**What the task requires:** Print the lines in the listing below starting at the line with "Image resolution: width=1469" and ending at the line with "Clear the DevTools console", both included. Reproduce them exactly and omit every picture.

**Provided material:**

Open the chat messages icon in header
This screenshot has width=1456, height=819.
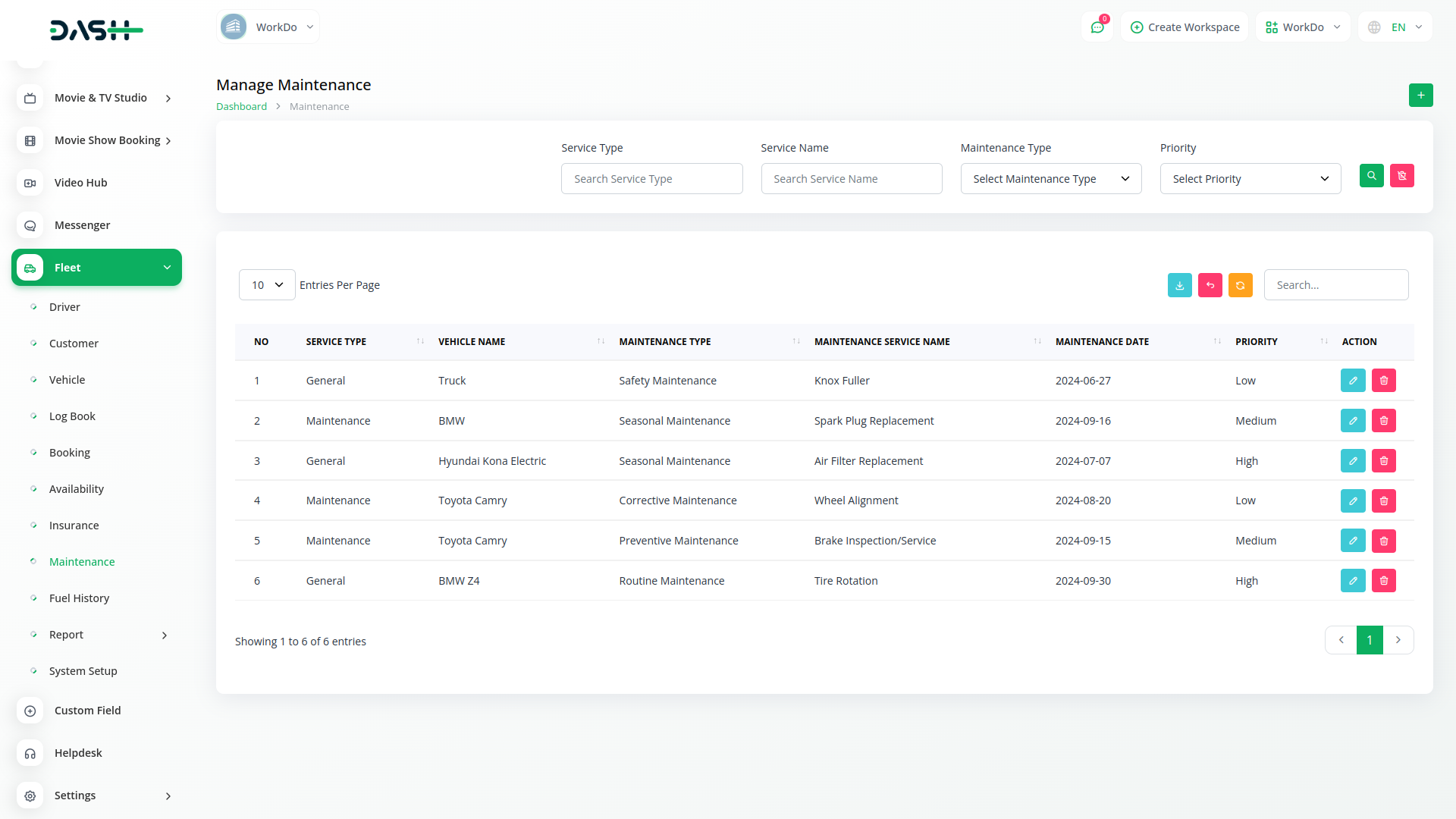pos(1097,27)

---

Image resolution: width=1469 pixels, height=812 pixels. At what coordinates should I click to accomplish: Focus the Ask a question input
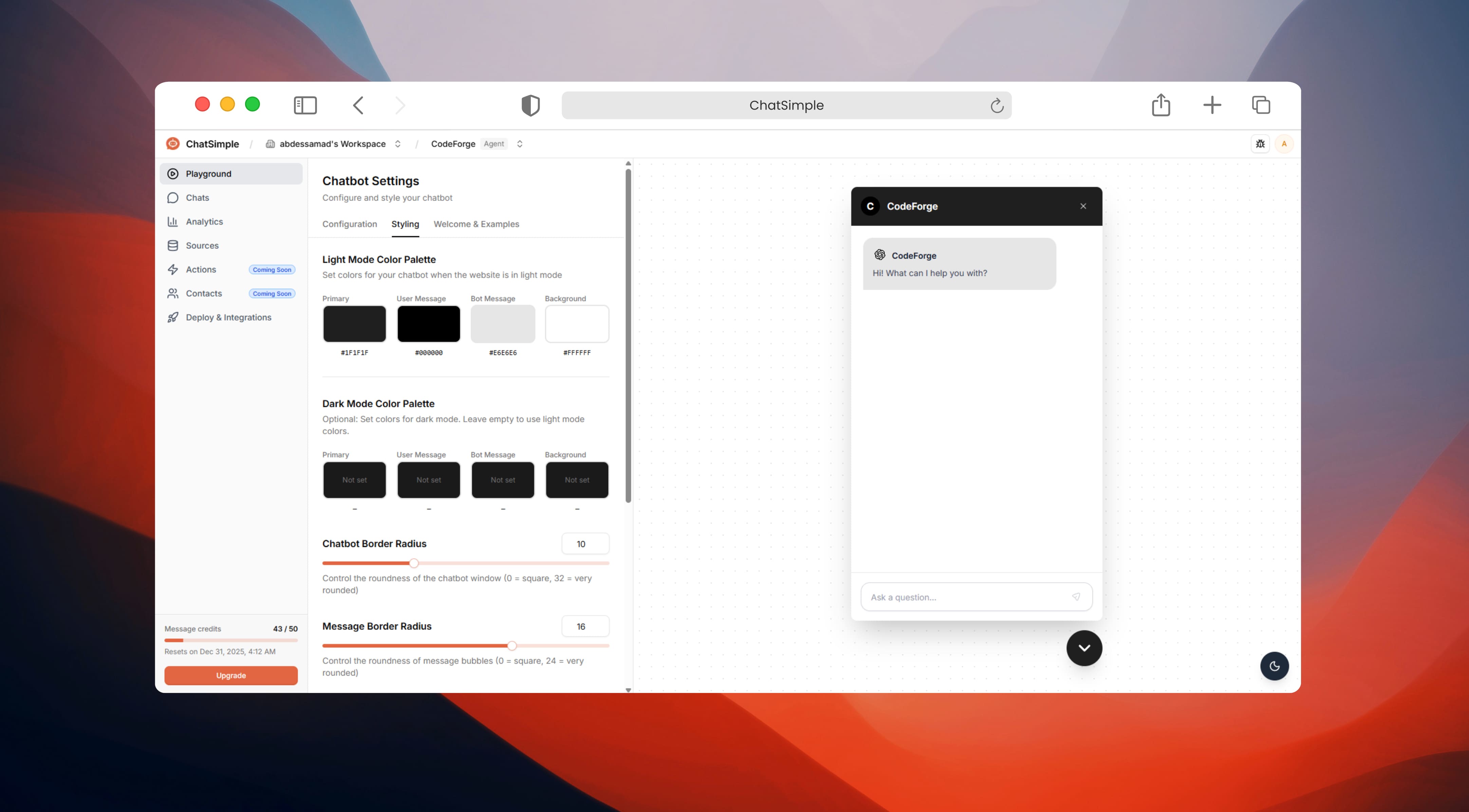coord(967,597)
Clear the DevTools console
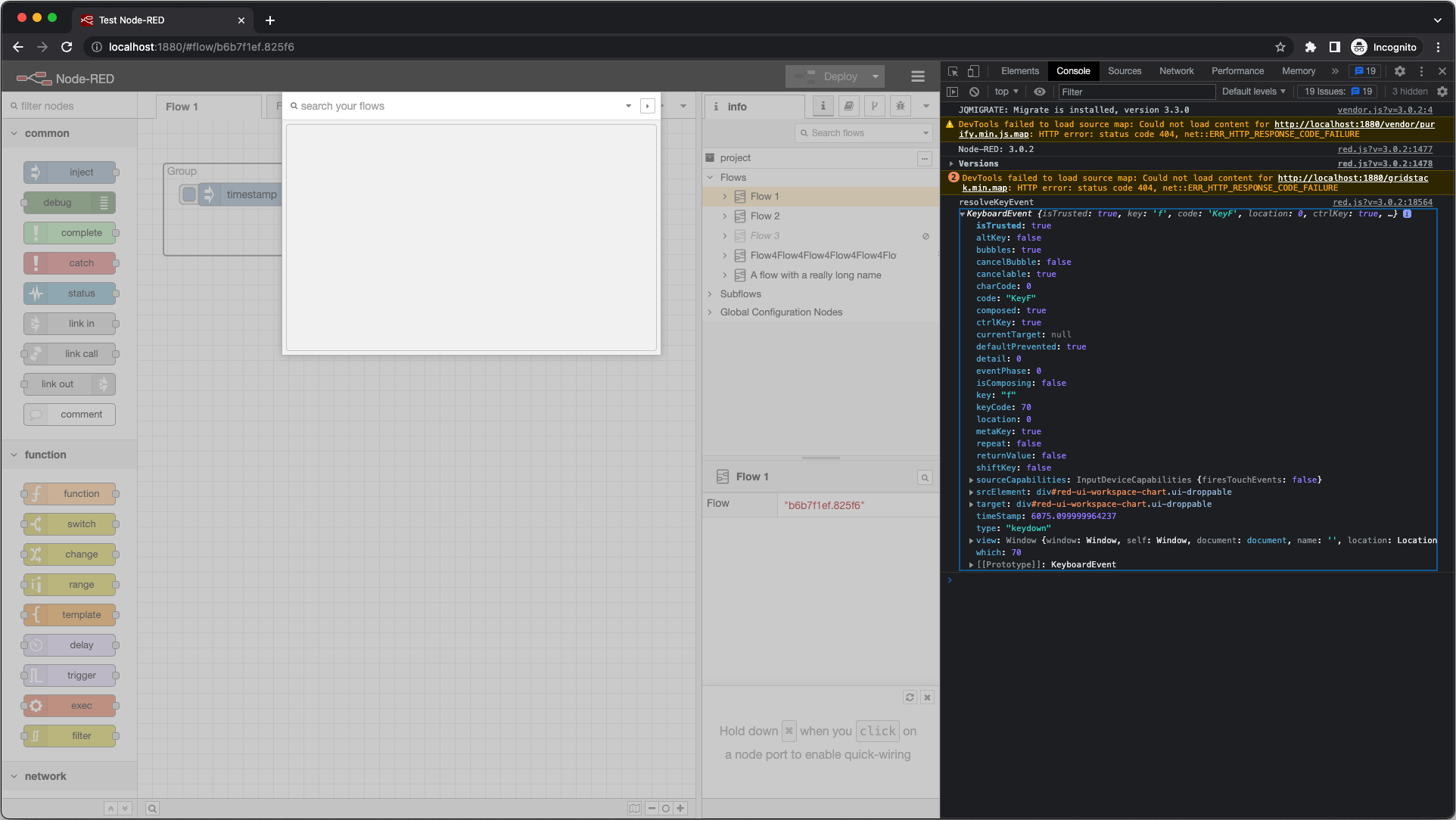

**Response:**
Image resolution: width=1469 pixels, height=812 pixels. At what coordinates should I click to accomplish: Focus the Ask a question input
coord(967,597)
Clear the DevTools console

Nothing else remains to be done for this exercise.